Given records:

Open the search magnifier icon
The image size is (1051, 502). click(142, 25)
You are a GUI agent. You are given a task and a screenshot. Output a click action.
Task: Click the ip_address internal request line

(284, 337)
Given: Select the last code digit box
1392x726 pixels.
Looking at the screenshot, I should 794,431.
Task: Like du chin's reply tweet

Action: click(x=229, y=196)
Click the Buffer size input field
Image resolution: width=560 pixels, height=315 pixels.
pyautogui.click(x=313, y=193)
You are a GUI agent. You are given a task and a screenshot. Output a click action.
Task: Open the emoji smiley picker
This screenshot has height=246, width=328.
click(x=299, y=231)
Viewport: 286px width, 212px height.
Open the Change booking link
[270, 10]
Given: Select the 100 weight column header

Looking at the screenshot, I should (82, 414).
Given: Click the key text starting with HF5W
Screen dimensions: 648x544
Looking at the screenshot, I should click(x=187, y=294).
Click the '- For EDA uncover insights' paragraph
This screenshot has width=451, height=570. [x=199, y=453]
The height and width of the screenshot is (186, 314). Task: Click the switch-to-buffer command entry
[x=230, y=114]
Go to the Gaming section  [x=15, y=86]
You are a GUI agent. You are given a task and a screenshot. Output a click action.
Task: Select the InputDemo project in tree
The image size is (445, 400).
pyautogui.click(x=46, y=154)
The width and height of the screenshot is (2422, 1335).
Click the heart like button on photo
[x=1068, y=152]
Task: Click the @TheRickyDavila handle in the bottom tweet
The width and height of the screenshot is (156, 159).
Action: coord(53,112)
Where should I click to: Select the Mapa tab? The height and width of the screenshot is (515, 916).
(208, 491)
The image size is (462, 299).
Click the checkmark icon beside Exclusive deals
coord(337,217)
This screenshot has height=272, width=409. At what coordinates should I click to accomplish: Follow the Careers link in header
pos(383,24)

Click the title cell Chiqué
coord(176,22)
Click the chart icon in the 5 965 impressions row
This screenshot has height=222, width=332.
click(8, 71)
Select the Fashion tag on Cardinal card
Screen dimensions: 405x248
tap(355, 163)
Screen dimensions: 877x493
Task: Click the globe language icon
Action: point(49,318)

Written task:
Convert the records above into a Markdown table with the columns Row and Line. Give each line its own numbered row and leave out blank lines.

Solution to this task:
| Row | Line |
|---|---|
| 1 | Open the search magnifier icon |
| 2 | The image size is (1051, 502). click(142, 25) |
| 3 | You are a GUI agent. You are given a task and a screenshot. Output a click action. |
| 4 | Task: Click the ip_address internal request line |
| 5 | (284, 337) |
| 6 | Given: Select the last code digit box |
| 7 | 1392x726 pixels. |
| 8 | Looking at the screenshot, I should 794,431. |
| 9 | Task: Like du chin's reply tweet |
| 10 | Action: click(x=229, y=196) |
| 11 | Click the Buffer size input field |
| 12 | Image resolution: width=560 pixels, height=315 pixels. |
| 13 | pyautogui.click(x=313, y=193) |
| 14 | You are a GUI agent. You are given a task and a screenshot. Output a click action. |
| 15 | Task: Open the emoji smiley picker |
| 16 | This screenshot has height=246, width=328. |
| 17 | click(x=299, y=231) |
| 18 | Viewport: 286px width, 212px height. |
| 19 | Open the Change booking link |
| 20 | [270, 10] |
| 21 | Given: Select the 100 weight column header |
| 22 | Looking at the screenshot, I should (82, 414). |
| 23 | Given: Click the key text starting with HF5W |
| 24 | Screen dimensions: 648x544 |
| 25 | Looking at the screenshot, I should click(x=187, y=294). |
| 26 | Click the '- For EDA uncover insights' paragraph |
| 27 | This screenshot has width=451, height=570. [x=199, y=453] |
| 28 | The height and width of the screenshot is (186, 314). Task: Click the switch-to-buffer command entry |
| 29 | [x=230, y=114] |
| 30 | Go to the Gaming section  [x=15, y=86] |
| 31 | You are a GUI agent. You are given a task and a screenshot. Output a click action. |
| 32 | Task: Select the InputDemo project in tree |
| 33 | The image size is (445, 400). |
| 34 | pyautogui.click(x=46, y=154) |
| 35 | The width and height of the screenshot is (2422, 1335). |
| 36 | Click the heart like button on photo |
| 37 | [x=1068, y=152] |
| 38 | Task: Click the @TheRickyDavila handle in the bottom tweet |
| 39 | The width and height of the screenshot is (156, 159). |
| 40 | Action: coord(53,112) |
| 41 | Where should I click to: Select the Mapa tab? The height and width of the screenshot is (515, 916). |
| 42 | (208, 491) |
| 43 | The image size is (462, 299). |
| 44 | Click the checkmark icon beside Exclusive deals |
| 45 | coord(337,217) |
| 46 | This screenshot has height=272, width=409. At what coordinates should I click to accomplish: Follow the Careers link in header |
| 47 | pos(383,24) |
| 48 | Click the title cell Chiqué |
| 49 | coord(176,22) |
| 50 | Click the chart icon in the 5 965 impressions row |
| 51 | This screenshot has height=222, width=332. |
| 52 | click(8, 71) |
| 53 | Select the Fashion tag on Cardinal card |
| 54 | Screen dimensions: 405x248 |
| 55 | tap(355, 163) |
| 56 | Screen dimensions: 877x493 |
| 57 | Task: Click the globe language icon |
| 58 | Action: point(49,318) |